ASSIGNMENT: Would you restate, word for word, only the lines starting at the one with "You are a computer-use agent. Image" and ending with the final line of the entries below? Pictures stay out.

__________

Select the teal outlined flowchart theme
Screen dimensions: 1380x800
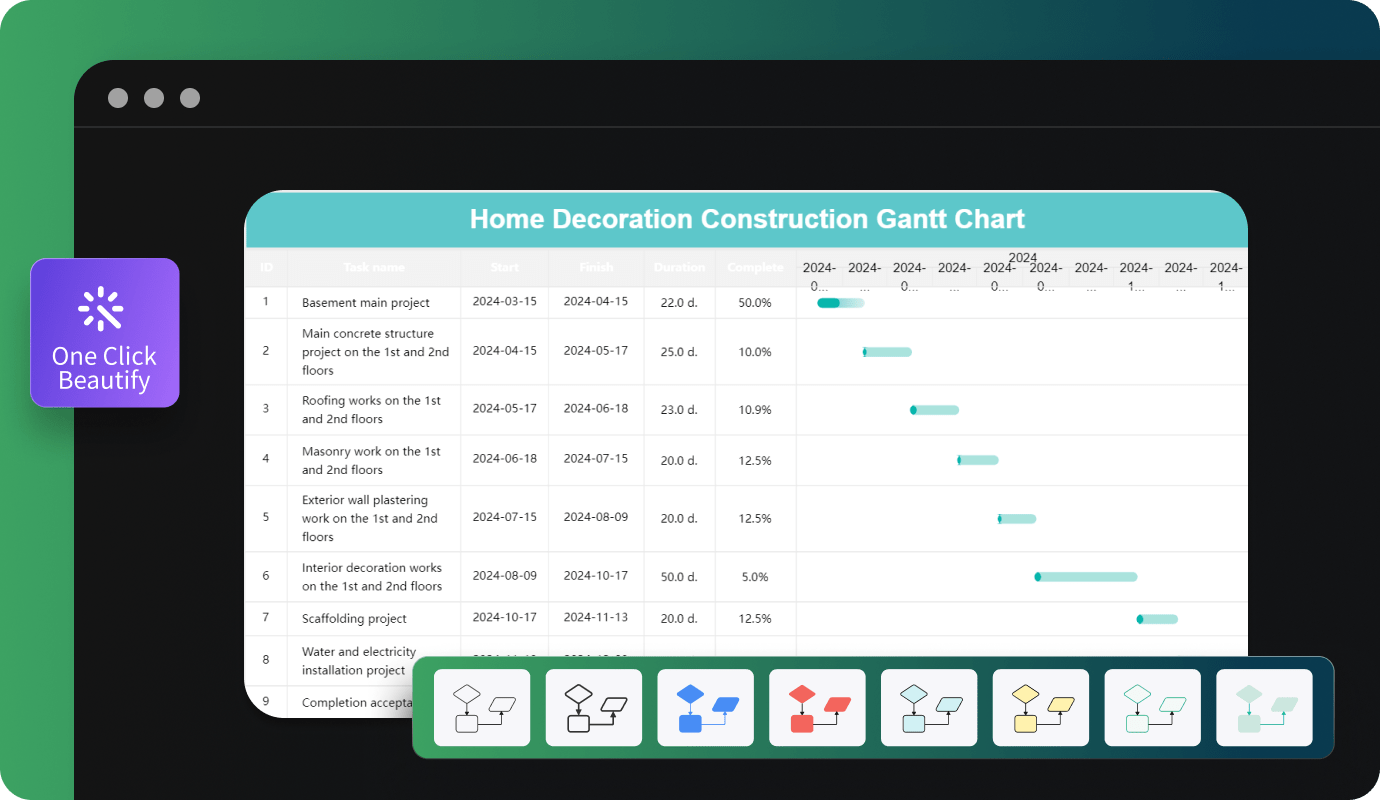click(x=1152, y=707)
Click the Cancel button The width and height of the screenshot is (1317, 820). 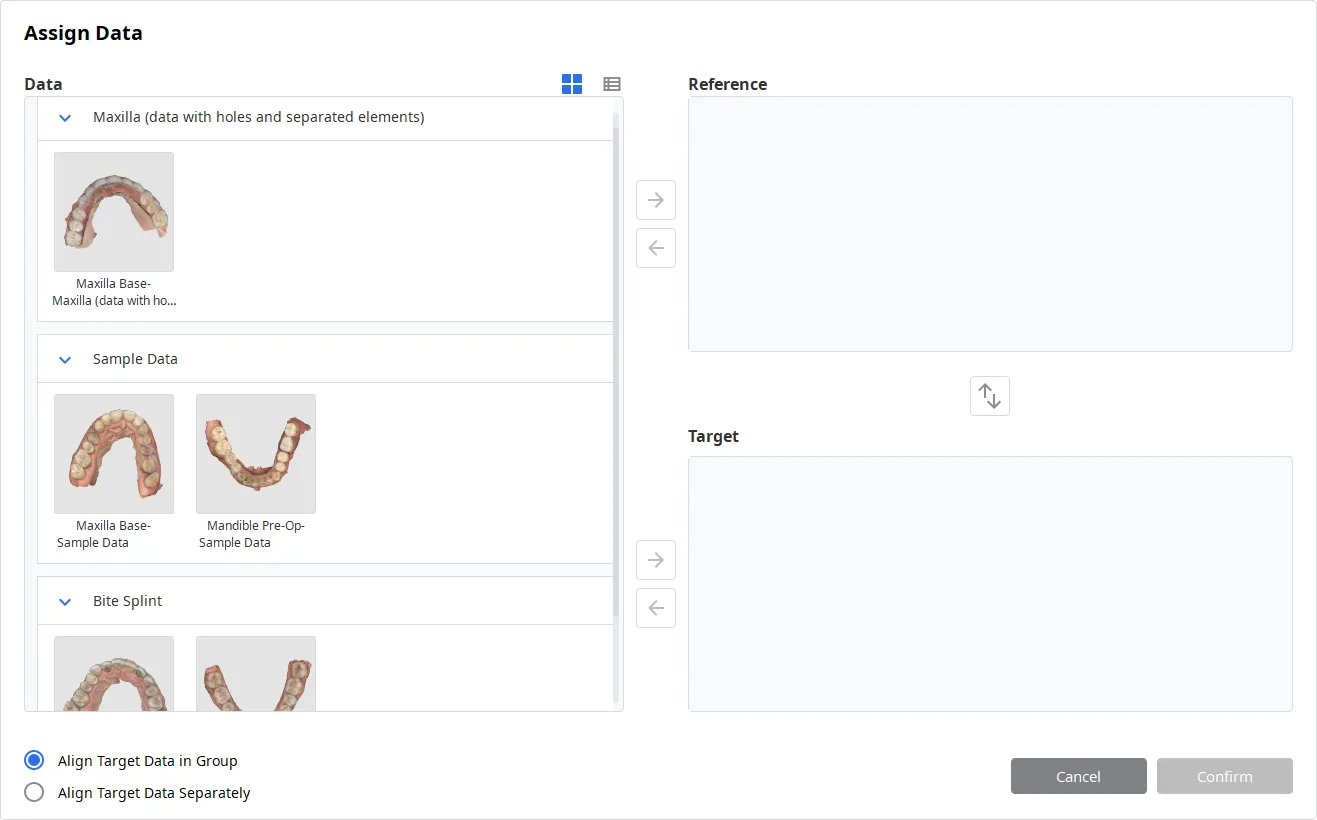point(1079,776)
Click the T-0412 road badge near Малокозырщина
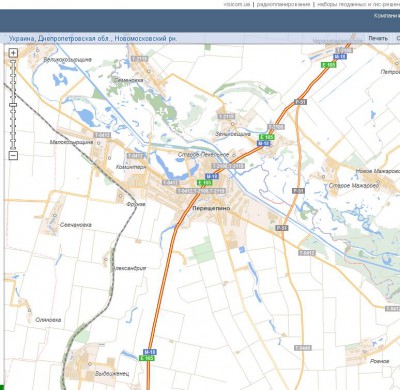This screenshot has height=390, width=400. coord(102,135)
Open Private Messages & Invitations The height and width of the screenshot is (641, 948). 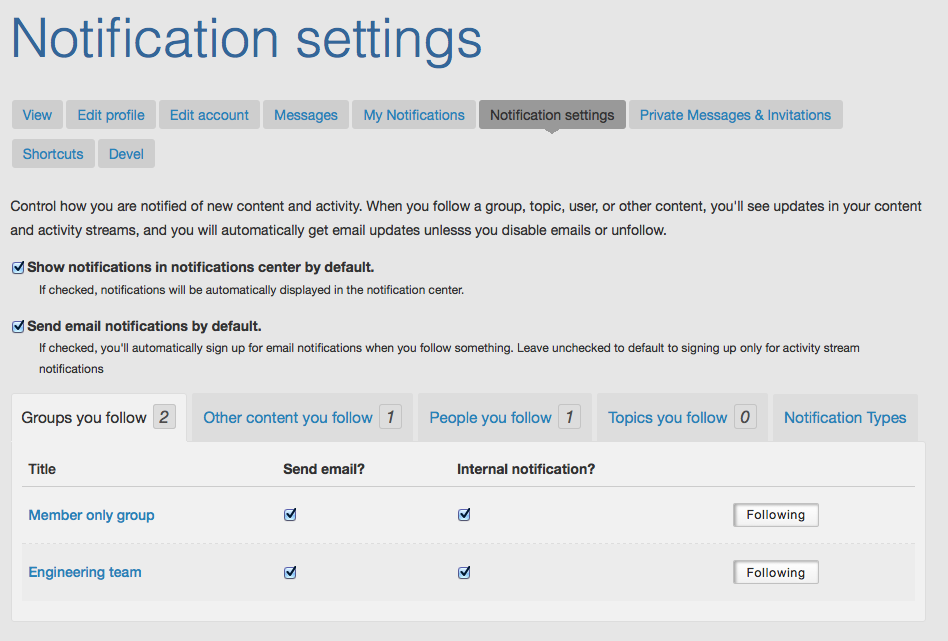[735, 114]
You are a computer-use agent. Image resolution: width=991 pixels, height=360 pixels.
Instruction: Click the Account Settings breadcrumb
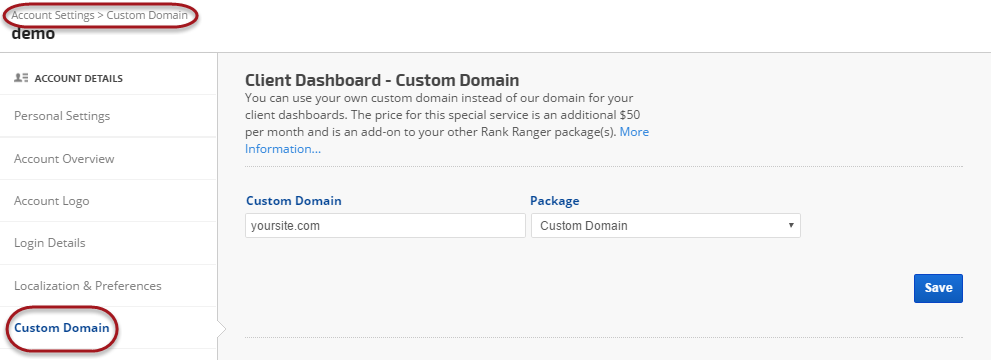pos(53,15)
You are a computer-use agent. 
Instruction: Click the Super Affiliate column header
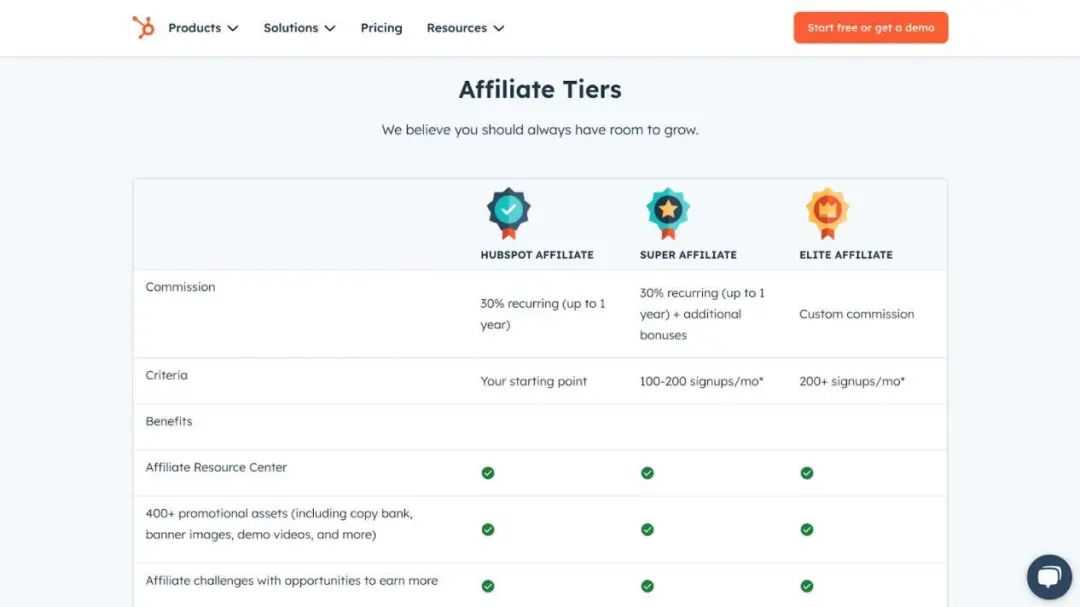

__________

EXERCISE SOLUTION:
You are a computer-use agent. Image resolution: width=991 pixels, height=360 pixels.
Instruction: Click the Account Settings breadcrumb
pos(53,15)
You are a computer-use agent. 
Instruction: Click the Super Affiliate column header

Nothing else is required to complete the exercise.